*DIRECTIONS*:
Line by line, copy out the entries exactly and leave the pictures behind.

*RECORDS SUPPLIED*:
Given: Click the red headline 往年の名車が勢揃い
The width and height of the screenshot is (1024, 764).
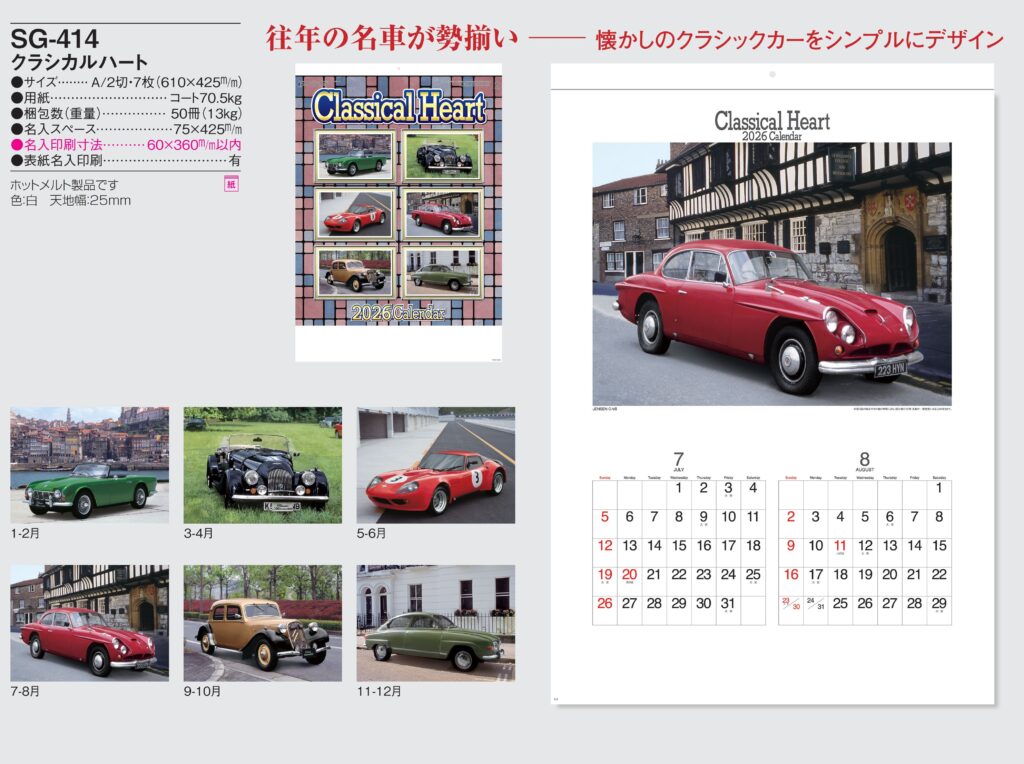Looking at the screenshot, I should 392,39.
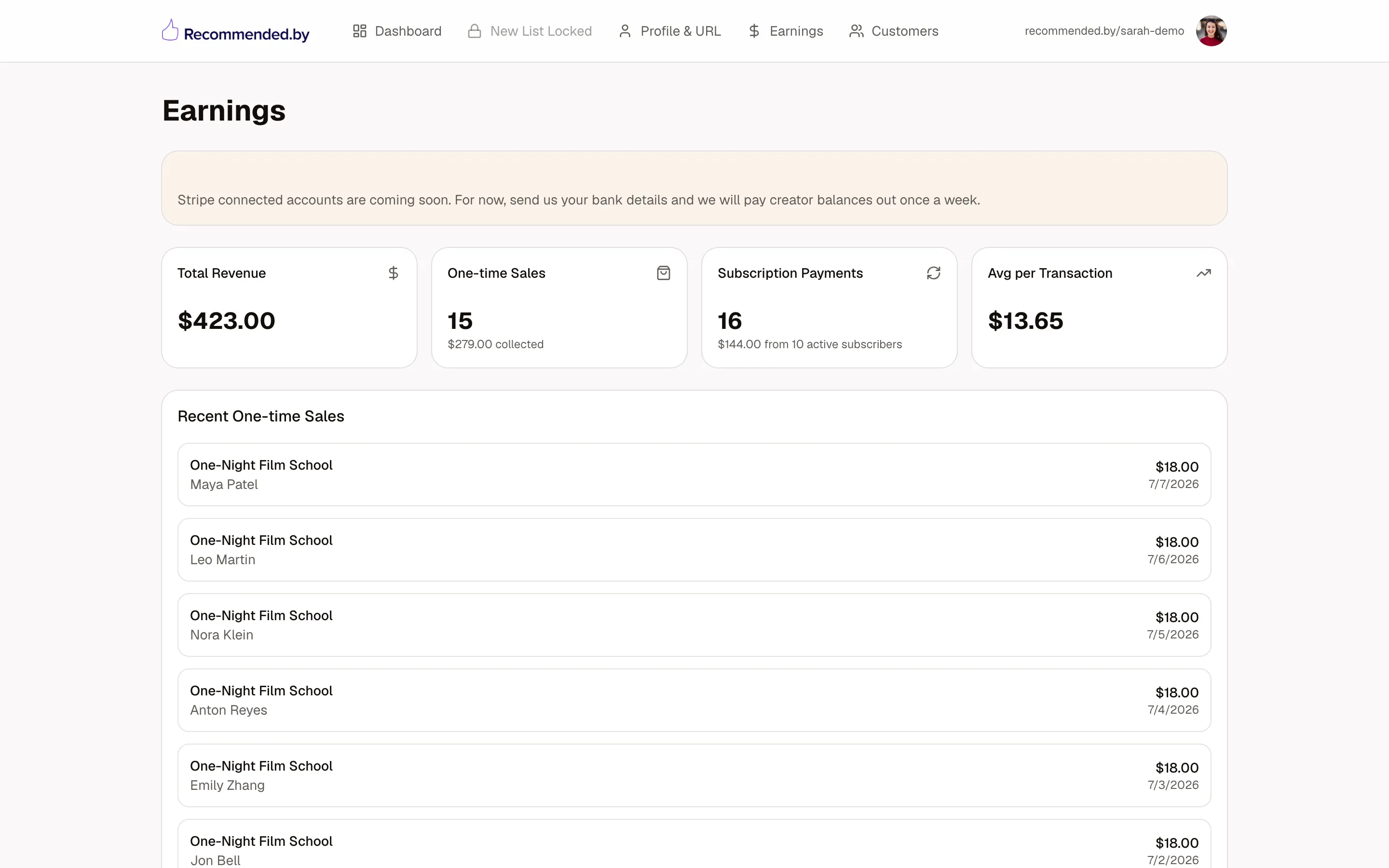1389x868 pixels.
Task: Click the Dashboard grid icon
Action: click(359, 31)
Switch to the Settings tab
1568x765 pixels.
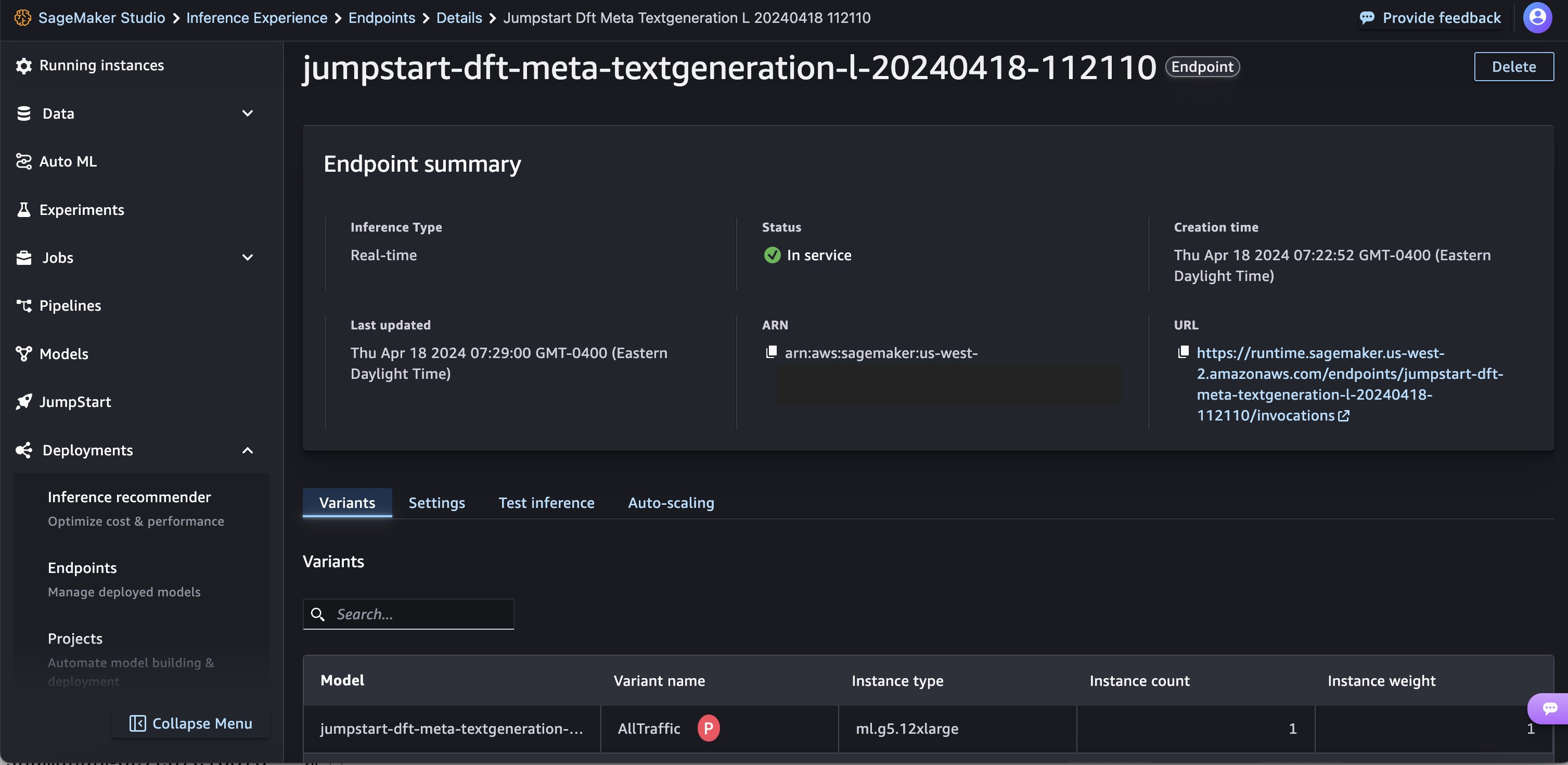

*ANSWER SECTION*:
Given: Click the red headline 往年の名車が勢揃い
The width and height of the screenshot is (1024, 764).
Looking at the screenshot, I should 392,39.
1389x868 pixels.
Task: Click the Dashboard grid icon
Action: click(359, 31)
Switch to the Settings tab
1568x765 pixels.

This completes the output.